Many principals attributed the steep increase in marks of students to the new assessment scheme. Some said it could partly be because of the 20-marks multiple choice questions. Yashwant Singh Negi, principal of a Delhi government school, told TOI: “The results have been good for all students. Though the effort of the students cannot be undermined, this huge increase in top scorers is due to the new assessment scheme.”

Tania Joshi, principal of The Indian School, said that while the new marking scheme would have benefited many, several top scorers who were hoping for 100 in subjects like Computer Science and Business Studies would have landed with less marks.

The overall pass percentage went up by 5.38% to a record 88.78%. Between 2018 and 2019, the increase had been just 0.39%.

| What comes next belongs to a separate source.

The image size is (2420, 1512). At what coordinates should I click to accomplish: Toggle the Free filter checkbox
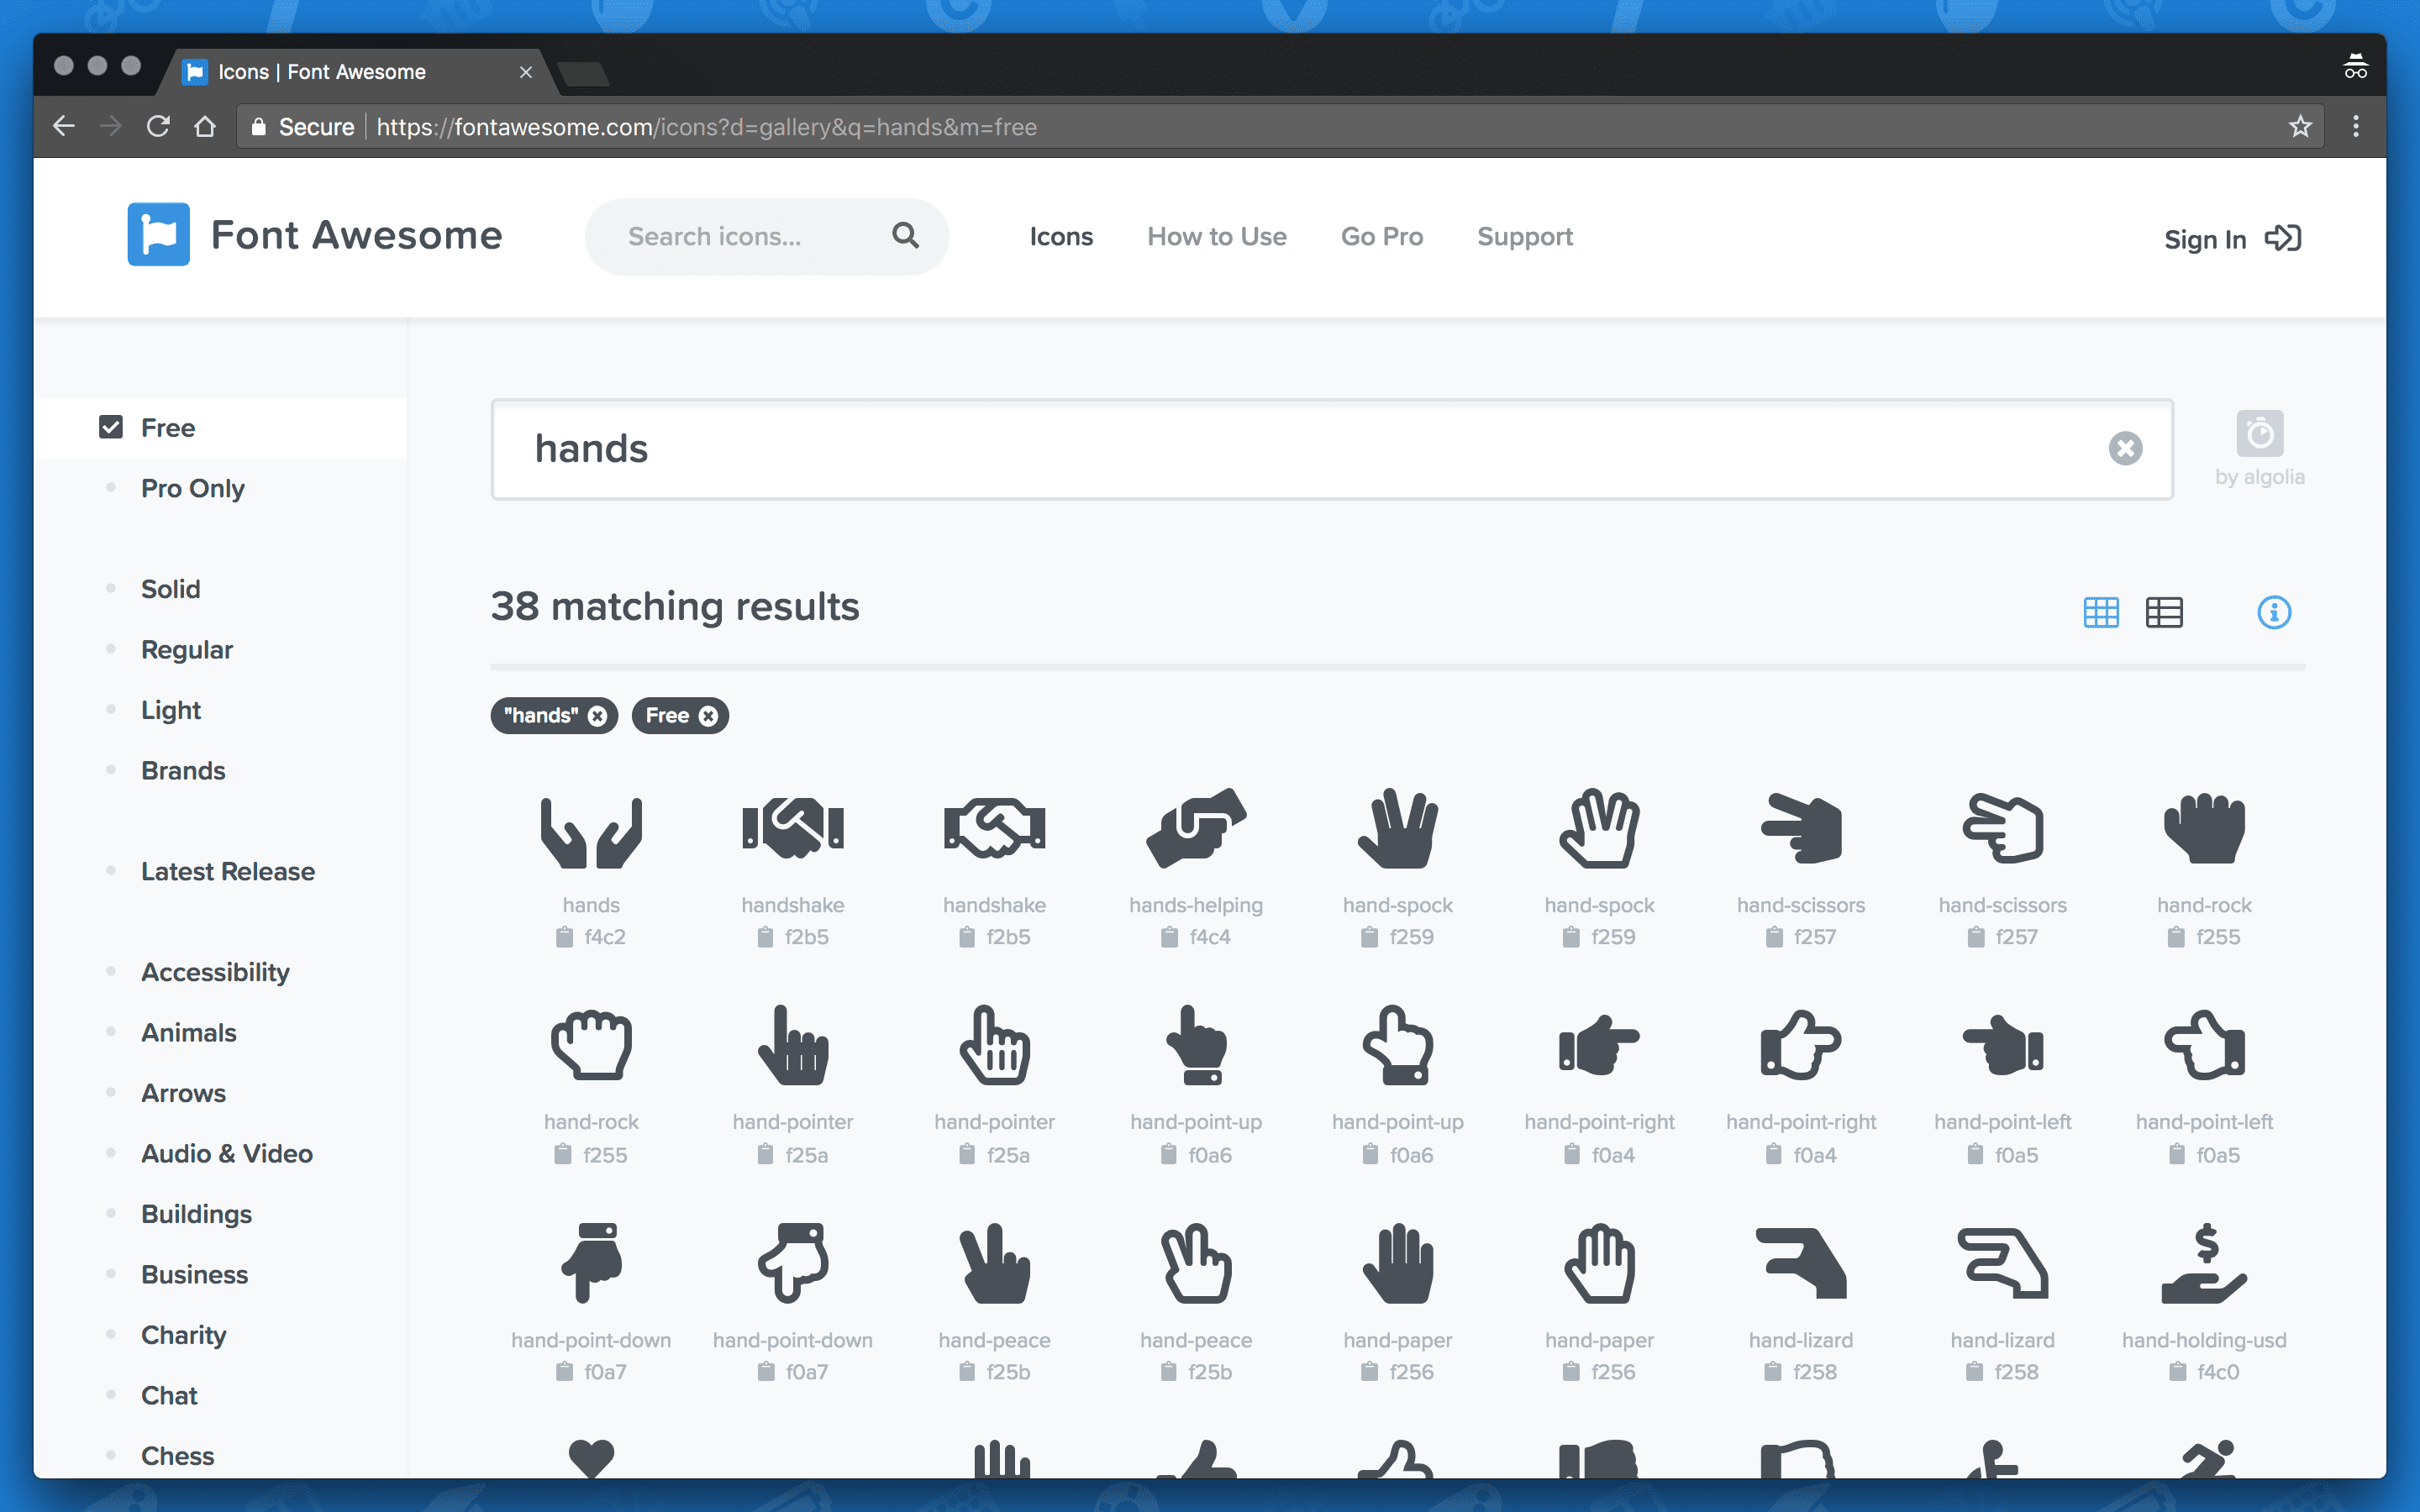(x=110, y=427)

For the sixth year, the girls have performed better than the boys. The difference in the pass percentage between the two is 5.96%. However, the pass percentage of transgender students dropped to 66.67% as against 83.33% last year.

The Trivandrum region has once again aced it with a pass percentage of 97.76%, followed by Bengaluru with 97.05%. Chennai is in the third position with 96.17% while Delhi has slipped to the fourth position with 94.61%.

Among institutions, Jawahar Navodaya Vidyalaya is back in the top slot, displacing Kendriya Vidyalayas which had been ahead of them for the past two years. The JNV’s pass percentage is 98.70% and the KV’s 98.62%.

Across schools, a large number of students have scored 100 in various subjects.

Even among the students with special needs, there has been an increase in those scoring 90% and more. The number of students who scored above 90% increased to 243 from 225 last year. There are 42 students who scored more than 95%, an increase from 36 last year. The pass percentage of children with special needs has seen an increase this year to 91.68%.